Two months after winning elections for his third term, on December 8, 2012, President Hugo Chávez broadcast a nationwide speech, which would be his last address to the nation. “It is absolutely necessary, it is absolutely essential for me to undergo further surgery. And this must happen in the coming days,” said Chávez, to justify his trip to Cuba, where he had the surgery.
“I have to return to Havana tomorrow, so I have here the letter of request to the National Assembly, its president, brother Diosdado Cabello, I will sign at once, so the sovereign National Assembly may authorise my absence – it is all explained here – so I can have another surgery,” explained the Head of State.

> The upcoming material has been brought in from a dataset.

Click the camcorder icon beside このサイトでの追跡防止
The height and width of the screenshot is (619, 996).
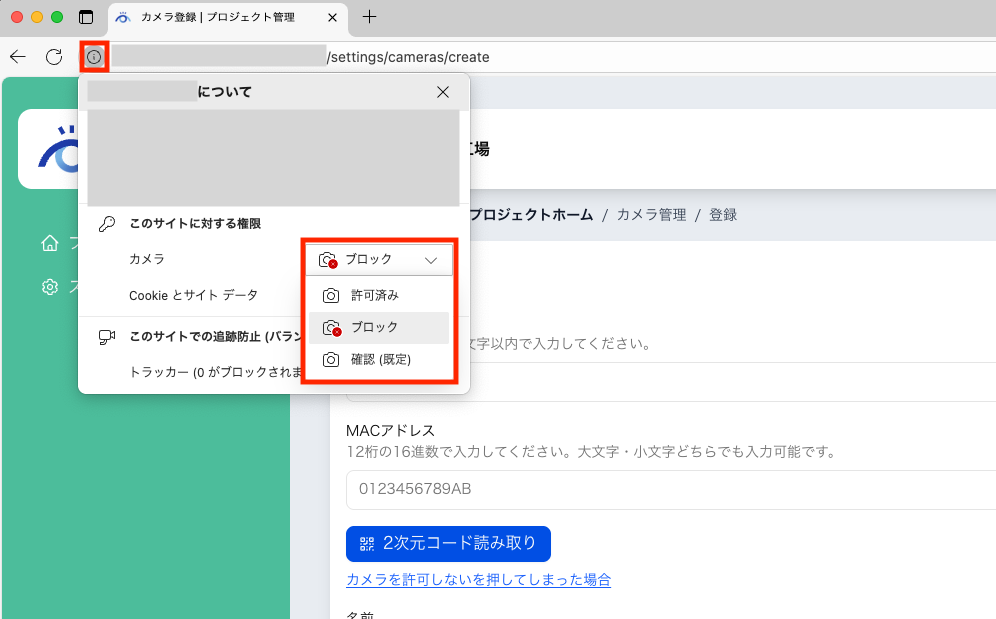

Chávez’s absence marked the beginning of a countdown of sorts. In theory, Article 231 imposed the date by which the patient should return. “The elected candidate shall take office as President of the Republic on January 10 of the first year of his or her constitutional term, taking an oath before the National Assembly. If for any reason the President of the Republic is unable to take the oath before the National Assembly, he or she shall do so before the Supreme Court.” Consequently, Chávez had to be back by January 10, 2013, to be sworn in and start officially his fourth term in office.
The opacity in the handling of official information, rumours about the president’s health and the tensions in the national political debate, opened the discussion about the type of absence – temporary or absolute –, whether the head of the National Assembly should take the reins of the executive branch and about the legality of incumbent government.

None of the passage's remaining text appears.